*TASK REQUIREMENTS*
Lines from the line with "This screenshot has height=720, width=1280." to the line with "Expand the Format" in the entries below, and only those, must be output exactly, with both ends included.

*** STORED DATA ***

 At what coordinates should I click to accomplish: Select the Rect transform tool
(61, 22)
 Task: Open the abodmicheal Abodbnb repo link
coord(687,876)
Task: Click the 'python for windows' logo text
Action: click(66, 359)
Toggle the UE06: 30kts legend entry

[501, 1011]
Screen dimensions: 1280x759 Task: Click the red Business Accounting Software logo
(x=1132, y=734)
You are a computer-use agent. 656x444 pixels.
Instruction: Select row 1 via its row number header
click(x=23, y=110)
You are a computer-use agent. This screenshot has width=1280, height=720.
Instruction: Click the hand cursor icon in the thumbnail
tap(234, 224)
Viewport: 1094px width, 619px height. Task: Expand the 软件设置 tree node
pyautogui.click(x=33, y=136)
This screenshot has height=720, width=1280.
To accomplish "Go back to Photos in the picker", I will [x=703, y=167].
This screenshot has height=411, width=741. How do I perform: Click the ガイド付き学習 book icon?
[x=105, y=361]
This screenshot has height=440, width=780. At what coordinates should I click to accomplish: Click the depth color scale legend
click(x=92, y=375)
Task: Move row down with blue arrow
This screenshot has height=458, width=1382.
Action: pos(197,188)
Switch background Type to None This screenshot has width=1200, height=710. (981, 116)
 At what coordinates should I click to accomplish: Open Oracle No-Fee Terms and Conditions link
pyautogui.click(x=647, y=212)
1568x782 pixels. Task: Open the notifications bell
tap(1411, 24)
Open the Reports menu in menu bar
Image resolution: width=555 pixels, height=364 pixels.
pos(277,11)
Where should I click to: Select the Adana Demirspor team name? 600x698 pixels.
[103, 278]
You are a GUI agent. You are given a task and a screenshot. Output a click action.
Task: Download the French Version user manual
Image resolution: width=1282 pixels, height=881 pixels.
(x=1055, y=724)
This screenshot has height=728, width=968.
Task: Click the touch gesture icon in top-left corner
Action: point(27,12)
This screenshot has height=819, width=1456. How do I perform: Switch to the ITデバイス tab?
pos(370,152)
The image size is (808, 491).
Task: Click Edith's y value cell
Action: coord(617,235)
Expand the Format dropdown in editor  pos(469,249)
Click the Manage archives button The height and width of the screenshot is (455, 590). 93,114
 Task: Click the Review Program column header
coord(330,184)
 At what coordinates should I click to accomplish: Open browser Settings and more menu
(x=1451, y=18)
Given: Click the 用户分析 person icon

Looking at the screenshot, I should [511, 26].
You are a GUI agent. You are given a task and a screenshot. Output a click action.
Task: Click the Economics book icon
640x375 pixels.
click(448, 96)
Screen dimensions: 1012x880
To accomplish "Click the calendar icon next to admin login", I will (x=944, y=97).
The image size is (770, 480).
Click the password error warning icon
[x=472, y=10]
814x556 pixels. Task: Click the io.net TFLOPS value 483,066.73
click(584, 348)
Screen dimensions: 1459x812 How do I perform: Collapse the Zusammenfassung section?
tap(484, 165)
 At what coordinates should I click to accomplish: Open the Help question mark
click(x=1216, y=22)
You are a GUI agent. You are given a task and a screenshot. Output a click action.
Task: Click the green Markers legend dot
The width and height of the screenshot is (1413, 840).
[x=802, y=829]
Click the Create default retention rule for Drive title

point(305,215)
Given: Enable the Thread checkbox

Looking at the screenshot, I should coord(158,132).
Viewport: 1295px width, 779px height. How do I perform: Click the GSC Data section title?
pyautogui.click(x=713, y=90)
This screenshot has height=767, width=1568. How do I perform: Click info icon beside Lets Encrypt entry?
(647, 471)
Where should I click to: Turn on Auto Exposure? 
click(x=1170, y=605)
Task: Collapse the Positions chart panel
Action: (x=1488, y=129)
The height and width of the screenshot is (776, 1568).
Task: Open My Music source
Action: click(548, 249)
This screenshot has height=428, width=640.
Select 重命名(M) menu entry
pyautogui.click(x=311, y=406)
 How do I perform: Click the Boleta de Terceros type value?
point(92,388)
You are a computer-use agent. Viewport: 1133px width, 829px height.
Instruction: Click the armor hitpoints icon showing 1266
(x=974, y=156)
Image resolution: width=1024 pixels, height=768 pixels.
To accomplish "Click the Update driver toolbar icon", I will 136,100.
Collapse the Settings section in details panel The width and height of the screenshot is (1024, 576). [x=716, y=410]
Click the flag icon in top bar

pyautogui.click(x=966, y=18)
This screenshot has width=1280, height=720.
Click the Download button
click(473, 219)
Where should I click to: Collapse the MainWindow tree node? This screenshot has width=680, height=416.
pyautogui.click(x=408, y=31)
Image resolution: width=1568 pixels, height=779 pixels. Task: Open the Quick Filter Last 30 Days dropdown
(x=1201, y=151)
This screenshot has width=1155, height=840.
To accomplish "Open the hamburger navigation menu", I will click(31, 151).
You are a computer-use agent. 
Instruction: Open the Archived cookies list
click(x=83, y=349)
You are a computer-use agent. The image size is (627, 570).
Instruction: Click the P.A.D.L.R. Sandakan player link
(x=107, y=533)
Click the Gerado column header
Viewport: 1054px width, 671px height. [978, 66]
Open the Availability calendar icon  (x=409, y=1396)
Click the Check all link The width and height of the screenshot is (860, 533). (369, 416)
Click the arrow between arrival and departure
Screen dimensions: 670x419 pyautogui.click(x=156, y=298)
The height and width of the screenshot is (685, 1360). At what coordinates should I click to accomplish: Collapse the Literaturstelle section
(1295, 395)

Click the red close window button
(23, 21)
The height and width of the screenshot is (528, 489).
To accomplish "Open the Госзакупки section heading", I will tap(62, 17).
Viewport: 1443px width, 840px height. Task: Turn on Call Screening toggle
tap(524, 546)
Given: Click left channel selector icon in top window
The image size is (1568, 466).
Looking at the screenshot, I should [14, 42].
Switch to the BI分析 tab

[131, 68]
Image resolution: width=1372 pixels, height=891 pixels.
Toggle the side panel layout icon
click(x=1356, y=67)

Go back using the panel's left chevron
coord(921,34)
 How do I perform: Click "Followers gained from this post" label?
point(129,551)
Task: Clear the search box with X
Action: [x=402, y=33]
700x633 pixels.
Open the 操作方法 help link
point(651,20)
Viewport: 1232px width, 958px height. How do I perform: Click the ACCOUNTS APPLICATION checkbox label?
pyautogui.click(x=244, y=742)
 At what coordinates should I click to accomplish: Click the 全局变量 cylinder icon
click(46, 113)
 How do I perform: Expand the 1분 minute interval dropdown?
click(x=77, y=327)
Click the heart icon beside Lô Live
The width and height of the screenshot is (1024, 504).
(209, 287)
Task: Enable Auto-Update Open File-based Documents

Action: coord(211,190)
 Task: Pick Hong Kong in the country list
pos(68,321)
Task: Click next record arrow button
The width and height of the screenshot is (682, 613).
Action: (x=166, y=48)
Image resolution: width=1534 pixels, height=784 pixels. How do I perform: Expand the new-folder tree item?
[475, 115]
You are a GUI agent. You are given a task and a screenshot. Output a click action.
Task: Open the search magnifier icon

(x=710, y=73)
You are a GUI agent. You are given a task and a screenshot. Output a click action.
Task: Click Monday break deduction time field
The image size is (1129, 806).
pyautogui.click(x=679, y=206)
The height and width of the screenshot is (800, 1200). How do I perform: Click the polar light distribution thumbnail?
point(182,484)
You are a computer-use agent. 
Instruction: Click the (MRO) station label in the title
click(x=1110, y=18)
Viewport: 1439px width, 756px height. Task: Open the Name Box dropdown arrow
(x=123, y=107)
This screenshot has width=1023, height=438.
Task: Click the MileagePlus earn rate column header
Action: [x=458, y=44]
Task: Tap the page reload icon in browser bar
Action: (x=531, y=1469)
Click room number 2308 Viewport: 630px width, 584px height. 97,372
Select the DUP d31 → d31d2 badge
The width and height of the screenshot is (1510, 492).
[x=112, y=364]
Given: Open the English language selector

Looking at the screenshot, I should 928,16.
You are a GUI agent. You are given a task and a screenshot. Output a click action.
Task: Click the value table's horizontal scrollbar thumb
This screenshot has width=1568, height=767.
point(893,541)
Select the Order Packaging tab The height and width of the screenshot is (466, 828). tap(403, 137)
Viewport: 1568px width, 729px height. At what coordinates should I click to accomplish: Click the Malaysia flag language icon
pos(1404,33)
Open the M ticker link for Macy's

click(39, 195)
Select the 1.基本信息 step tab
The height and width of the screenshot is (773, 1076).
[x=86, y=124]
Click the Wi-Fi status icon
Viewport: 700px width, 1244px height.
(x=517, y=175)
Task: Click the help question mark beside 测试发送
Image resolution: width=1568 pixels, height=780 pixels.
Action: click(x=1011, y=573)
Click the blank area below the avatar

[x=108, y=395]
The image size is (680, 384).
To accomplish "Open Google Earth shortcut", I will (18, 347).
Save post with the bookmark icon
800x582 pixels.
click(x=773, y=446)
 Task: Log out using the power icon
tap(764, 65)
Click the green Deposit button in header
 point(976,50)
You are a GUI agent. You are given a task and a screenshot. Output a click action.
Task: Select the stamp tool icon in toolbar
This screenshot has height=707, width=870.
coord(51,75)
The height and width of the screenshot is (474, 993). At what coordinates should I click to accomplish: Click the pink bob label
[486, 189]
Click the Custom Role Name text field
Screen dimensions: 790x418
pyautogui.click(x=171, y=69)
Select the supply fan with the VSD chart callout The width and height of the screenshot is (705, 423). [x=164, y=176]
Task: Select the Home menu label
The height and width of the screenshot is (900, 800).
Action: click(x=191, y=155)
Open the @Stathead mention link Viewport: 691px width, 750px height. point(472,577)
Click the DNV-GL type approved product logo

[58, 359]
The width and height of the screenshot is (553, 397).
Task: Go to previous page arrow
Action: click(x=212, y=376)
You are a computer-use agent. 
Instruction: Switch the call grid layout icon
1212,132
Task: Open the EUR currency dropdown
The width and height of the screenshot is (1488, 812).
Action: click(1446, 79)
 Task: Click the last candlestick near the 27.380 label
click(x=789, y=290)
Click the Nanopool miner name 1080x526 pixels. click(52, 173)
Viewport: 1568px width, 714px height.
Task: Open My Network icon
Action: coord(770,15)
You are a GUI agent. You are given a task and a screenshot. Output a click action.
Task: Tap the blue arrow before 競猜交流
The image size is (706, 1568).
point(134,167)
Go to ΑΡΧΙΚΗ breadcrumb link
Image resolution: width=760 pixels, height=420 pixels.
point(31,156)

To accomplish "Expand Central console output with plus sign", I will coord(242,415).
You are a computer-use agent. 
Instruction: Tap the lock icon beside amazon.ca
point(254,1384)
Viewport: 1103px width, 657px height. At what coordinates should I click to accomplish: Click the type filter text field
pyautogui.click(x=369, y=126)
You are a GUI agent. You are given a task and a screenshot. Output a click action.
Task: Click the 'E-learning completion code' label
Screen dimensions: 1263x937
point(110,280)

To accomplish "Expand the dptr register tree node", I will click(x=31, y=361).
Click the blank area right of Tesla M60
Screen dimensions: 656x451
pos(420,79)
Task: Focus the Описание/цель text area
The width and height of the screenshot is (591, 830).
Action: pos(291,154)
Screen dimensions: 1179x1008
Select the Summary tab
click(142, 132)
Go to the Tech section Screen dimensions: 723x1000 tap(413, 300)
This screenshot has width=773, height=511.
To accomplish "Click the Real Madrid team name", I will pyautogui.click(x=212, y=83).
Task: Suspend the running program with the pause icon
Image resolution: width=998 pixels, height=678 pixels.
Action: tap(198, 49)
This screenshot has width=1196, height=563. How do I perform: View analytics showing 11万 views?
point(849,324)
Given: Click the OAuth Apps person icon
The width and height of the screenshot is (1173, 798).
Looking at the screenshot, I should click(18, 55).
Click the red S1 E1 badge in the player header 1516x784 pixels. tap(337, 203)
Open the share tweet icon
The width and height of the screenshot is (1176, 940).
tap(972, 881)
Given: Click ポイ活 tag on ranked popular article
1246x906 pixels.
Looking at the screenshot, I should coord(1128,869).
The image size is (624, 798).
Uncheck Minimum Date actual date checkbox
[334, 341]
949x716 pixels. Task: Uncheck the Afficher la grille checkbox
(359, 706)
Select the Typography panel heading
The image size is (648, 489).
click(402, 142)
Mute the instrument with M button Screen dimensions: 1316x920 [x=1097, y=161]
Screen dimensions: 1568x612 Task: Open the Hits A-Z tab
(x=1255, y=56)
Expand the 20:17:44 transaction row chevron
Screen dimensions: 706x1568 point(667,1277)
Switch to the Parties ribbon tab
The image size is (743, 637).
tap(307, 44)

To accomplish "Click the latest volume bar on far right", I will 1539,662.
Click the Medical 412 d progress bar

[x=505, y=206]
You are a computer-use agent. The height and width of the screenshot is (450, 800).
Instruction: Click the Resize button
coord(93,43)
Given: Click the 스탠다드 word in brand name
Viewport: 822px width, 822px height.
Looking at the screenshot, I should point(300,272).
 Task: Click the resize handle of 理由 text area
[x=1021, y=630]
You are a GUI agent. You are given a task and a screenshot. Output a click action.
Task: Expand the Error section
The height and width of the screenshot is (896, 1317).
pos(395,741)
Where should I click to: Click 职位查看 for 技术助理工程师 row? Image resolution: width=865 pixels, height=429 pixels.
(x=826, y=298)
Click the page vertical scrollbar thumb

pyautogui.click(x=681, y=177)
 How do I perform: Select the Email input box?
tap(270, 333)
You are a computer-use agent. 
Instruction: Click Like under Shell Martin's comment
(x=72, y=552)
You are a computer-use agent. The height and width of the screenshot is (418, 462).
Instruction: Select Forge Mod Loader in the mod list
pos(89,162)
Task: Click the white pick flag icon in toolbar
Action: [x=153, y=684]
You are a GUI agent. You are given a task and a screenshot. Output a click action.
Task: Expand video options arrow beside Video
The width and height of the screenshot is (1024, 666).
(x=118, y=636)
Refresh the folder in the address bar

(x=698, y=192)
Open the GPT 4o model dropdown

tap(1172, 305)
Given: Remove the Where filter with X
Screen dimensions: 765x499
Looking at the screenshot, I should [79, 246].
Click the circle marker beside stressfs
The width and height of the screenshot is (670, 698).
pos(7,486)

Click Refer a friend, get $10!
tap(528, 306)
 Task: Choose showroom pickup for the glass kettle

*** End of STORED DATA ***

*THE COMPLETED TASK*
This screenshot has height=720, width=1280.
To accomplish "Go back to Photos in the picker", I will [x=703, y=167].
This screenshot has height=411, width=741. How do I perform: Click the ガイド付き学習 book icon?
[x=105, y=361]
This screenshot has height=440, width=780. At what coordinates should I click to accomplish: Click the depth color scale legend
click(x=92, y=375)
Task: Move row down with blue arrow
This screenshot has height=458, width=1382.
Action: pos(197,188)
Switch background Type to None This screenshot has width=1200, height=710. (981, 116)
 At what coordinates should I click to accomplish: Open Oracle No-Fee Terms and Conditions link
pyautogui.click(x=647, y=212)
1568x782 pixels. Task: Open the notifications bell
tap(1411, 24)
Open the Reports menu in menu bar
Image resolution: width=555 pixels, height=364 pixels.
pos(277,11)
Where should I click to: Select the Adana Demirspor team name? 600x698 pixels.
[103, 278]
You are a GUI agent. You are given a task and a screenshot. Output a click action.
Task: Download the French Version user manual
Image resolution: width=1282 pixels, height=881 pixels.
(x=1055, y=724)
This screenshot has height=728, width=968.
Task: Click the touch gesture icon in top-left corner
Action: point(27,12)
This screenshot has height=819, width=1456. How do I perform: Switch to the ITデバイス tab?
pos(370,152)
The image size is (808, 491).
Task: Click Edith's y value cell
Action: coord(617,235)
Expand the Format dropdown in editor  pos(469,249)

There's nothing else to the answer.